ROMA — Come se non bastasse ci sono anche le tensioni sul tasso di inflazione a complicare lo scenario dell'economia. I dati dell'Istat hanno confermato che in dicembre i prezzi al consumo sono aumentati dello 0,4% rispetto a novembre e del 3,3% rispetto ad un anno fa, a dicembre del 2011. Se guardiamo all'indice armonizzato con gli altri Paesi della Ue l'incremento tendenziale sale al 3,7% e se invece ci soffermiamo sui beni, servizi e prodotti acquistati o utilizzati con più frequenza dalle famiglie italiane il rialzo arriva addirittura al 4,3%, un punto in più del paniere complessivo, sui valori massimi dal 2008, quando cioè è scoppiata la crisi finanziaria internazionale. Infine per sapere di quanto i prezzi siano aumentati nella media del 2011, il tasso di riferimento è il 2,8%, decisamente più alto, quasi il doppio, dell'1,5% registrato nel 2010. Per il carrello della spesa, cioè i prodotti abitualmente acquistati dalle famiglie — alimentari, bevande, tabacchi, giornali, trasporti urbani, ristoranti, prodotti per la pulizia e la manutenzione della casa — la media dei rincari è stata del 3,5%.
Le cifre sono quindi varie, come lo sono gli indici. Ma due elementi restano in ogni caso fermi da qualunque visuale li si osservi: l'accelerazione progressiva dei rincari nel corso degli ultimi mesi e il ruolo trainante dei prodotti energetici, carburante innanzitutto e poi le tariffe elettriche e il gas. Tali aumenti hanno contribuito a determinare quasi un terzo del tasso d'inflazione medio annuo. Del resto solo per dicembre l'Istat ha rilevato una crescita delle quotazioni del 15,8% per la benzina verde e del 24,3% per il gasolio. Ma non c'è dubbio che sull'aumento dei prezzi in generale abbiano anche «influito i provvedimenti previsti dalla manovra fiscale di settembre e, in particolare, l'aumento dell'aliquota dell'Iva». Al di là dei carburanti si sono fatti sentire anche gli aumenti per caffè (+16,7%) e per i biglietti aerei (+18,3% in un solo mese). Sono comunque i rincari del carrello della spesa a preoccupare le associazioni dei consumatori: secondo il Codacons questi rincari si sarebbero tradotti, cifra più cifra meno, in una maggiore spesa di 585 euro per ogni nucleo.

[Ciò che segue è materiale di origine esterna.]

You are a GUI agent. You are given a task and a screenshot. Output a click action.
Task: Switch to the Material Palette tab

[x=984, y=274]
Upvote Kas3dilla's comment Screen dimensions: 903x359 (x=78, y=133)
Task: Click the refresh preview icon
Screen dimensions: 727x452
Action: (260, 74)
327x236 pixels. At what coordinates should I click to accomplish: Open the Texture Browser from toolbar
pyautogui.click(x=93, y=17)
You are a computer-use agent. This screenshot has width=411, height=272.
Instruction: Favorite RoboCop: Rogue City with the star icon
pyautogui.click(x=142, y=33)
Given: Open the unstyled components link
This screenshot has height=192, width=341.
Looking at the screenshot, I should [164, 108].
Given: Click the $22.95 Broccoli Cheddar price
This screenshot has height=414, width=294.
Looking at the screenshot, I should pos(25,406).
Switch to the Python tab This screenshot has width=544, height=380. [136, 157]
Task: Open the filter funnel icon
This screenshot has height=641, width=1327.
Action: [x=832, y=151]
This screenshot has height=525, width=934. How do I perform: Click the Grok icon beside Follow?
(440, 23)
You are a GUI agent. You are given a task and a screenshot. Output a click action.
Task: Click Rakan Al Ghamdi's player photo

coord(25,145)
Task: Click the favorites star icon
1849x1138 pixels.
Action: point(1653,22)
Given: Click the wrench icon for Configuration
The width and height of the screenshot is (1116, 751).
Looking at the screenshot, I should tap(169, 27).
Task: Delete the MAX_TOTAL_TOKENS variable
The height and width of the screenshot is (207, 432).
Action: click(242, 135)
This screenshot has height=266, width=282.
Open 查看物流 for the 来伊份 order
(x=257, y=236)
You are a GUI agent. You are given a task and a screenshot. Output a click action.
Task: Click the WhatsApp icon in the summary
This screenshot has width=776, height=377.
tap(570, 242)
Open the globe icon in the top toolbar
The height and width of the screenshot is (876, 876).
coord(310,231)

Ma le notizie negative non arrivano solo dall'Istat. Secondo i dati del dipartimento delle Finanze, tratti dalle dichiarazione dei redditi delle società per l'anno d'imposta 2009, la crisi sta colpendo duro nel mondo delle aziende, dove il 37% delle italiane denuncia un bilancio in rosso. In un anno le società in perdita sono aumentate del 2% e sempre più aziende risultano fallite o estinte: «La crisi economica può spiegare il forte incremento delle dichiarazioni presentate da società in situazione di fallimento, aumentate del 61,7% o estinte, salite del 52,08%», spiegano alle Finanze. Sorprendono meno le cifre sul debito e sulle entrate diffuse ieri da Bankitalia e dal ministero dell'Economia. Il debito pubblico italiano a novembre è sceso a 1.905,012 miliardi di euro, rispetto ai 1.909,1 di ottobre, ma non è significativo visto che l'importante è il rapporto col Pil. Quanto alle entrate le cifre differiscono perché diverso è il metodo di calcolo: secondo Bankitalia nei primi undici mesi del 2011 le entrate tributarie, che pure sono scese in novembre, si sono attestate a quota 330,592 miliardi di euro, in crescita dell'1,1% rispetto al corrispondente periodo del 2010. Secondo il ministero, le entrate erariali hanno registrato tra gennaio e novembre un aumento dello 0,4%, dovuto soprattutto al gettito delle imposte indirette. Forte balzo poi delle entrate relative ai giochi, cresciute del 10,6% pari a 1,2 miliardi di euro in più, grazie soprattutto ai proventi del lotto: +31,8%, pari a un incremento di 1,504 miliardi.